Now I hear him say words that I really wish he didn’t know (thank, hubby), French fries are his favorite food and I do more convincing and enticing than a vice cop.
This is all because of the toddler tantrum, which can strike at any moment in any setting.
There are many shades of the tantrum: among them there’s the “I can’t get what I want” wail, there’s the “why did mom leave the room” rant and, my personal favorite, the “the sudden shriek for no reason.”
Usually I’m blessed with a decent “cool down” period, where the tantrums are spaced out a few hours, but then one recent morning, there were three in 45 minutes.
It started when I had the audacity to hand him his sippy cup rather than let him grab it (in my defense, he did not let me know his wishes pre-tantrum). And that was all it took for a five-minute screaming fit.

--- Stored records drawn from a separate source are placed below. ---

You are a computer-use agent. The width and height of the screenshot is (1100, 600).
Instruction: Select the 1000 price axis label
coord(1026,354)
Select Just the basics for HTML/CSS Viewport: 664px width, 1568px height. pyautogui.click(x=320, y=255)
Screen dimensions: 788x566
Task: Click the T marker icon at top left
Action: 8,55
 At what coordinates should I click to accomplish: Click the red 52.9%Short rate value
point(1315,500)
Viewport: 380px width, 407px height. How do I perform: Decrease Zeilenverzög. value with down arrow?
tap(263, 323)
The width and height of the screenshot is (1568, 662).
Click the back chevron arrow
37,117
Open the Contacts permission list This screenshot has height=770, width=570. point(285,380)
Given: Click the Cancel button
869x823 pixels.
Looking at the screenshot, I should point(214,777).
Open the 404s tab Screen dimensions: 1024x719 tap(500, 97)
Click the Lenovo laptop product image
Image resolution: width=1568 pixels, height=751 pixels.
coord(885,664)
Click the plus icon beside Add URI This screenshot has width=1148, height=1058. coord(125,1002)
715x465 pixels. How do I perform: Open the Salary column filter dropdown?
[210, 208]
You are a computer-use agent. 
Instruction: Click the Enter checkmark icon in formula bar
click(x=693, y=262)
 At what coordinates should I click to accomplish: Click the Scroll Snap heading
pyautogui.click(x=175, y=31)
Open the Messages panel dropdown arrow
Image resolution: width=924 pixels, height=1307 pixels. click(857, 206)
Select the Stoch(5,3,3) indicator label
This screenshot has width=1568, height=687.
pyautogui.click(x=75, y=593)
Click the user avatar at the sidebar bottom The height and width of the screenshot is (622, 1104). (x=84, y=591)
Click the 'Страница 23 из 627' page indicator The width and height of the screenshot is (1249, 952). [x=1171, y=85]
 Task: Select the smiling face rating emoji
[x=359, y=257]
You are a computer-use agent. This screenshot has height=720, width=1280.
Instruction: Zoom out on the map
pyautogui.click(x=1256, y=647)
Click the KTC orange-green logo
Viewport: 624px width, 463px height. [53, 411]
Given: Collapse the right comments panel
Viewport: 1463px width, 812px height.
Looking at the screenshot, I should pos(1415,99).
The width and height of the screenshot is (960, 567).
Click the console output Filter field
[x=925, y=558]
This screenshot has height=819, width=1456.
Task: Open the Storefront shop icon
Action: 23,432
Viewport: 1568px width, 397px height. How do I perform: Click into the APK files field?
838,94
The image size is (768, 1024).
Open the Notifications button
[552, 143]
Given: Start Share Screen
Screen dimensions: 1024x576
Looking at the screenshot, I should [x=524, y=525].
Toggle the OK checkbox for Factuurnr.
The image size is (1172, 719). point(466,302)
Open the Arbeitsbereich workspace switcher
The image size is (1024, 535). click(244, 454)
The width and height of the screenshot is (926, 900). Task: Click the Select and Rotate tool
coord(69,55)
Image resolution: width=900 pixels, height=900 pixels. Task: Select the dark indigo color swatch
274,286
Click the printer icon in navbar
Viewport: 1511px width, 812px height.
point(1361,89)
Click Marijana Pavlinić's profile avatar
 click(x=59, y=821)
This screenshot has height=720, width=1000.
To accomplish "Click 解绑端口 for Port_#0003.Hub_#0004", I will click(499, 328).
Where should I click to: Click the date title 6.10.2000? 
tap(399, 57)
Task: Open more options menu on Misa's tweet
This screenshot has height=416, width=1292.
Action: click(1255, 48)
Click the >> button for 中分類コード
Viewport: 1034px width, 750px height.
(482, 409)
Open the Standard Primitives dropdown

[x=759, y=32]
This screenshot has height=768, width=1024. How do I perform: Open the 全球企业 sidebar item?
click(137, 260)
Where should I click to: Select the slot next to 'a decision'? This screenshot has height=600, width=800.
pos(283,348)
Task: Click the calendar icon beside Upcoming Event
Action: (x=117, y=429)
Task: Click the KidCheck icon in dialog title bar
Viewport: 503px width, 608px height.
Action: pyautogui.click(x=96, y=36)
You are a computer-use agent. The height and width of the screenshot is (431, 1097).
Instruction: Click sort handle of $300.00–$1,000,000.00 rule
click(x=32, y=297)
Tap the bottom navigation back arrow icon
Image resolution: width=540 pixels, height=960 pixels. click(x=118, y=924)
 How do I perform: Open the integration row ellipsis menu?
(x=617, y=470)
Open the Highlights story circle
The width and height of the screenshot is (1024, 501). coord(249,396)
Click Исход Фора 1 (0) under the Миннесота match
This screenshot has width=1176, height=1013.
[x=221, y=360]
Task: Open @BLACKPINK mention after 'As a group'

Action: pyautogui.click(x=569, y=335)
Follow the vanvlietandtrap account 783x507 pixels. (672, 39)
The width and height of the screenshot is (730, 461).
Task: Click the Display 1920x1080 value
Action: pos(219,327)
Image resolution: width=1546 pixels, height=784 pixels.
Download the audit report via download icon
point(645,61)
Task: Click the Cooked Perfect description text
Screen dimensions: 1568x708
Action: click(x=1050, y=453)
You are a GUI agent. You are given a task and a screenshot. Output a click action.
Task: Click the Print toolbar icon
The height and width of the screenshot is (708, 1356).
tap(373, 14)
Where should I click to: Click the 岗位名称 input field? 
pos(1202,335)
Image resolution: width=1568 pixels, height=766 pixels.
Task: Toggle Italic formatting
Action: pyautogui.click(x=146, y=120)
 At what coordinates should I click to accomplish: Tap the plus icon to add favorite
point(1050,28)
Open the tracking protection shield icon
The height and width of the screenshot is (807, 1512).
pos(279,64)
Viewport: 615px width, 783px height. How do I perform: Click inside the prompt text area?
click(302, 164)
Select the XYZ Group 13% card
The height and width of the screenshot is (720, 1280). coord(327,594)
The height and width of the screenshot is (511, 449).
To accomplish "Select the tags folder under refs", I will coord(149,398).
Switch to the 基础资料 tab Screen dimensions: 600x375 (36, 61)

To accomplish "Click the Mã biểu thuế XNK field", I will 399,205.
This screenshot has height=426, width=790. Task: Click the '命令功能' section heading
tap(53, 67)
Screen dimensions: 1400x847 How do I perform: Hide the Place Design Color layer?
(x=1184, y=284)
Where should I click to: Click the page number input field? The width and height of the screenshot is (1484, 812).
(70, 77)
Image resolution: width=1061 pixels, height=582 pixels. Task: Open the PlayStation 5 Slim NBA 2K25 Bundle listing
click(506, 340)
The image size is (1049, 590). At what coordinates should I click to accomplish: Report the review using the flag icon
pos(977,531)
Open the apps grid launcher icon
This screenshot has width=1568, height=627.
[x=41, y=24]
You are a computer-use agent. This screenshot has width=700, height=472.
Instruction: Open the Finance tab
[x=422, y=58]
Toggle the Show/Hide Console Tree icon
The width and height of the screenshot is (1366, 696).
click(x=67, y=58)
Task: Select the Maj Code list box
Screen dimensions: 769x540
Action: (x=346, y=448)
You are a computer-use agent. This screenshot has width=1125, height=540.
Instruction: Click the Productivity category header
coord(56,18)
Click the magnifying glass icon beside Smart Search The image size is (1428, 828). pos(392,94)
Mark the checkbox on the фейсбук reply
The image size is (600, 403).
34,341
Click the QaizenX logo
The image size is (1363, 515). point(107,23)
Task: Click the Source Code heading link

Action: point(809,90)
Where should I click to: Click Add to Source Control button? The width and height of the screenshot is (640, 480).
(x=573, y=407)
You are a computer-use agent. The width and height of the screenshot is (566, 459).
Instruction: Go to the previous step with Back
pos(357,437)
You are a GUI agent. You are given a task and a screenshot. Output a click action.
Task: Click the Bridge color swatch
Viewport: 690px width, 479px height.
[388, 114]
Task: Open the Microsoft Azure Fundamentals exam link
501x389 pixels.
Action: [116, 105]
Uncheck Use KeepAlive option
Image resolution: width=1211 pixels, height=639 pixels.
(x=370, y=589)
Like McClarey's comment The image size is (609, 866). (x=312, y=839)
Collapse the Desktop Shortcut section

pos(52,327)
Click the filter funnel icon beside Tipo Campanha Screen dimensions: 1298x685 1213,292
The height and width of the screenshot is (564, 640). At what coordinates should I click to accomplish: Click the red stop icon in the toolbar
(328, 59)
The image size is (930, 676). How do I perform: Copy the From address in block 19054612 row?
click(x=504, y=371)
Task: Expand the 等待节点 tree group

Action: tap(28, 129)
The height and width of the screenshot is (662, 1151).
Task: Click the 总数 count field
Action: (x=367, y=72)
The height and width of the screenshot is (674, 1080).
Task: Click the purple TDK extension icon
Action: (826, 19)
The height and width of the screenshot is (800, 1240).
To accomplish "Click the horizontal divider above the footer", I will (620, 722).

Ten minutes later, I was attempting to brush his teeth and he wouldn’t open his mouth. I tried motivating him with a treat, I tried asking very nicely, I tried the stern warning to comply — nothing worked. He hollered when I tried to overrule his stubbornness and kicked me as I tried to hold his chin still.
Then came time to get into the car, which I liken to trying to wrestle a piglet into a mud pen (complete with blood-curdling screams).
The only thing that prevents me from wanting to kill him is 10 minutes after the meltdown, he will do something that I’m convinced is the most adorable thing a child has ever done.
Yes, cuteness definitely is this child’s weapon of choice, and I think he’s winning the war.